Elizabeth is a girl who’s been through a lot in her life, and runs away. Will she finally learn to live happily, or will she only suffocate? (Rating: PG-13)

published on October 021 read 1 reader 0 not completed
Chapter 1.

Alone

   I shoved my hands into my pockets in frustration, glaring at an empty beer can I saw lying on the sidewalk nearby. My hot breath blew out into the air, white puffs spiraling upwards like reverse snow into the dark sky and above the street of apartment buildings. The more I looked at the can of cheap beer, the more my annoyance rose, eventually exploding outward and causing me to kick the can with the force of all the emotions roiling inside me. It flew in a strong arc across the street, bouncing off of a car and rolling into the middle of the dark road. My fists were tightly clenched from within my warm pockets as I stared at the ground, taking a few breaths to calm down. After a few moments I felt more collected, and quickened my pace onwards, sneakered feet carrying me who-knows-where.
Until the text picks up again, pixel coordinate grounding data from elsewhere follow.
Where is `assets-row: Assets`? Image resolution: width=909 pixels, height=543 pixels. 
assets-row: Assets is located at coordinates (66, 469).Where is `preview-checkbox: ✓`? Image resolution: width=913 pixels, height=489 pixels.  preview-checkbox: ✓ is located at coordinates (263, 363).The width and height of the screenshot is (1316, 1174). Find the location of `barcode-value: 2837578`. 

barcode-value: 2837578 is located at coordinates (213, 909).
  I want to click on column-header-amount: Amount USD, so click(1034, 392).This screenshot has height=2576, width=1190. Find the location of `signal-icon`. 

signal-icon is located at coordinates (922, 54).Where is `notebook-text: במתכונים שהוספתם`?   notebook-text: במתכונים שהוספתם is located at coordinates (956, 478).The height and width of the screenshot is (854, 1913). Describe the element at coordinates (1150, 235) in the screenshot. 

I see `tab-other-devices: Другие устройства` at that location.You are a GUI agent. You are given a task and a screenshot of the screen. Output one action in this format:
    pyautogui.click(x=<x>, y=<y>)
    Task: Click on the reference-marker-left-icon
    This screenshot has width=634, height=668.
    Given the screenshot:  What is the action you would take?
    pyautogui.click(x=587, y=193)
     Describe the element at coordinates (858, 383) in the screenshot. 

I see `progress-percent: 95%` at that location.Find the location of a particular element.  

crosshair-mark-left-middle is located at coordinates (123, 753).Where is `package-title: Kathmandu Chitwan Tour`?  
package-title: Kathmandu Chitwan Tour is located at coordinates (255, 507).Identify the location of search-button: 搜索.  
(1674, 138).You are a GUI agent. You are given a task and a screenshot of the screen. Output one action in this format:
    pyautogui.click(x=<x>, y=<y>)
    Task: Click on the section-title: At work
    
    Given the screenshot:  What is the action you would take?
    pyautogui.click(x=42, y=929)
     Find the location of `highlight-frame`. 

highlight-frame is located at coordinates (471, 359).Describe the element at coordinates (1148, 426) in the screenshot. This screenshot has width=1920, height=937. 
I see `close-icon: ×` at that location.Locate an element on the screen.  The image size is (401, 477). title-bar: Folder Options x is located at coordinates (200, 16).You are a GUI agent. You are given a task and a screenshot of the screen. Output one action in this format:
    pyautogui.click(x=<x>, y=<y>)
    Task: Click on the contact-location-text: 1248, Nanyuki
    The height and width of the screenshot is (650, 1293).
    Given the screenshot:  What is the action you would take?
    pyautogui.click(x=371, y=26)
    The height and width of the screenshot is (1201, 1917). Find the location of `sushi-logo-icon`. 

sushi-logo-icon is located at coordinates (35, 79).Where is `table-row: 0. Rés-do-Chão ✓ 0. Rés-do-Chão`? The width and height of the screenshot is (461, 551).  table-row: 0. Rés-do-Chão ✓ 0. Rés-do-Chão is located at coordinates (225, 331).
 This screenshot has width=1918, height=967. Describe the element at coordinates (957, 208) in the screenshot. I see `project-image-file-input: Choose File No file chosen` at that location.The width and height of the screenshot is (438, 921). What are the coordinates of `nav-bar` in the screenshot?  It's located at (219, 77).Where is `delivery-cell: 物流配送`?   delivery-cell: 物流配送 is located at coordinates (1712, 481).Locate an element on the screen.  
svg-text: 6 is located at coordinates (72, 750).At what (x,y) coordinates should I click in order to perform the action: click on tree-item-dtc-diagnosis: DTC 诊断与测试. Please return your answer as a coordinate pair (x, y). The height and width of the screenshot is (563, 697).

    My father had kicked me out of the apartment for yet another time this month, and I was sick and tired of his indifference and harsh words to me. I did everything around the house, from cooking meals to cleaning up Father’s mess, yet he did nothing but drink, and drink, and drink, and continue to drink whenever he was home. This time I wasn't going to turn tail and return to such a place. Not for forgiveness (since I’d done nothing wrong), not for my belongings (I didn’t own anything that wasn’t replaceable), not for any reason ever again. I caught my reflection in a dark store window as I passed it, what the streetlight illuminated in my features bringing me to a halt. I gazed at my mirror image, scanning my reflection in the cold glass.


    My usually lightly colored eyes were sharply contrasted by the dark circles under them, and the left one was surrounded by a slowly yellowing black eye. The scrape on my cheek from Monday was covered with one of those large, square band-aids, grimy from where I had skidded on the dirty pavement earlier this morning after being pushed around too roughly by my “peers.” Nothing of my appearance affected me so much as the sight of my hair, however. Tears started to sting my eyes in the bitterly cold night air and I choked up a bit, the revelation of how truly short my black locks had been cut and how dirty they were from being thrown around all day getting to me. It had been so pretty at one point, long and luscious and wavy. My pride and joy before it became a target for bullies to grab recently, and I’d had to chop it all off to save myself.


    Something in me crumbled like a poorly built shack at that point, and I jerked my vision away from the shameful picture that the storefront glass portrayed me as, the previous anger replaced with an icy feeling in my chest. I started walking again, but my shoulders were hunched against the cold biting into my bones, my fast pace and rage no longer keeping me warm. My eyes were stuck fast to the slate-gray sidewalk, and I trudged along like a prisoner on the long walk to the gallows until I reached wherever my feet were subconsciously trying to bring me.


    As they ground to a halt I looked up at the sky spotted with stars, some misty clouds creeping in from the edges of the city. I took a deep, shaking breath to fill my lungs as I tried to recognize where I was. The middle of a park. Stepping closer to the structures I could barely see in front of my own nose in this darkness. I realized I was in the playground of the park our family would go to when I was much younger, before Mom left. Sighing heavily to myself, I dropped onto one of the swings, just sitting there as I wiped my eyes with the sleeve of my dirty school uniform jacket. The bright yellow color it had originally been had reduced to the color of a pale sponge, from the amount of times I had had to bleach it of stains since I had received it. The student body was quite cruel and none of the teachers liked me for my dirty and slothly appearance, calling me a delinquent, so I had no one to go to.


    Not that I actually cared especially much, for a while at least. It had only started recently, but the more serious attackers had gotten physical, the simple pranks and stolen books escalating to being hit with eggs and beaten up in back alleyways after the school day had ended. The other day I had lost yet another of the friends I had attained as a first year, the second hand treatment they received from being associated with me being too much for them to handle. Tears slipped down my cheeks, trails of heat in the icy night air.


    “Why is it always me?” Me, me, me. I don’t deserve this, I don’t! I sobbed, my throat closing up and causing me to choke on my own mutterings. I tried desperately to wipe the salty droplets away, to get rid of the evidence of my own tangled feelings.